→ Stated exercise 1
In the article on Senator Rob Portman's reversal on same-sex marriage, of what did Pete Kidnocker accuse the senator?
→ Stated exercise 2
From the article on Senator Rob Portman's reversal on same-sex marriage, return the passage from "A divide grows" to "2013 12:46PM (EDT)", copied verbatim.

→ Text extract

A divide grows in Ohio over Rob Portman's gay marriage reversal

The GOP senator has won cheers from progressives nationwide. Conservatives in his home state are a tougher sell

Published April 5, 2013 12:46PM (EDT)

Senator Rob Portman (R-OH)        (Reuters/Jonathan Ernst)
Senator Rob Portman (R-OH) (Reuters/Jonathan Ernst)

Republican Sen. Rob Portman's reversal on marriage equality was applauded by gay rights advocates and others across the country, but conservatives in his home state of Ohio have denounced the change and mobilized to block his reelection.

As reported in the New York Times:

No one heckled Senator Rob Portman during his first appearance before thousands of Ohioans since becoming the most prominent elected Republican in the country to endorse same-sex marriage... but for some of the Ohioans who acknowledged Mr. Portman, doubts flickered below the surface.

“Senator!” said one spectator, Pete Kidnocker, reaching out to shake Mr. Portman’s hand. But after Mr. Portman passed, Mr. Kidnocker said he would vote for an alternative in a Republican primary and accused the senator of “betraying his principles.”

“If you’re a Christian and you believe in those principles, whether your son or daughter is a homosexual, you can’t change your principles,” he said.

→ Recorded data
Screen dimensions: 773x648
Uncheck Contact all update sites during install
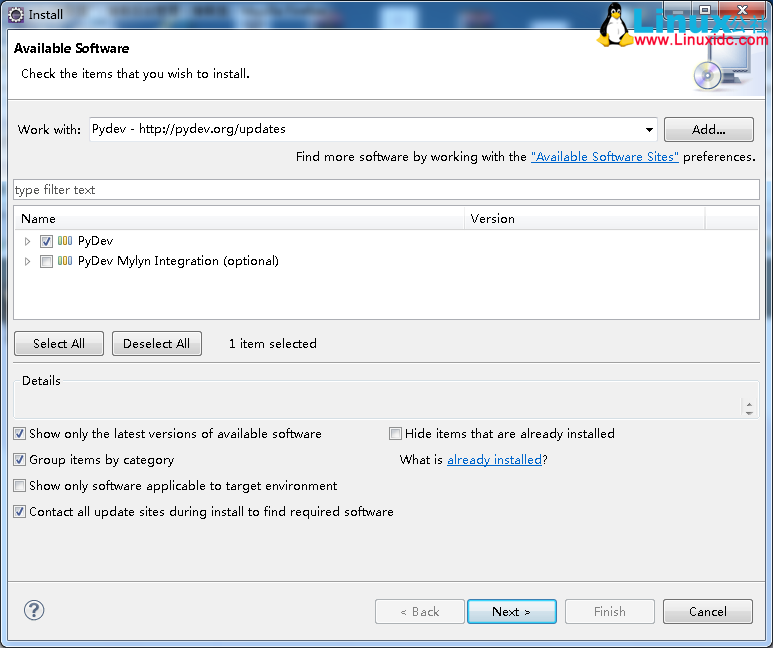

→ Exercise response 1
He accused him of "betraying his principles."

→ Exercise response 2
A divide grows in Ohio over Rob Portman's gay marriage reversal

The GOP senator has won cheers from progressives nationwide. Conservatives in his home state are a tougher sell

Published April 5, 2013 12:46PM (EDT)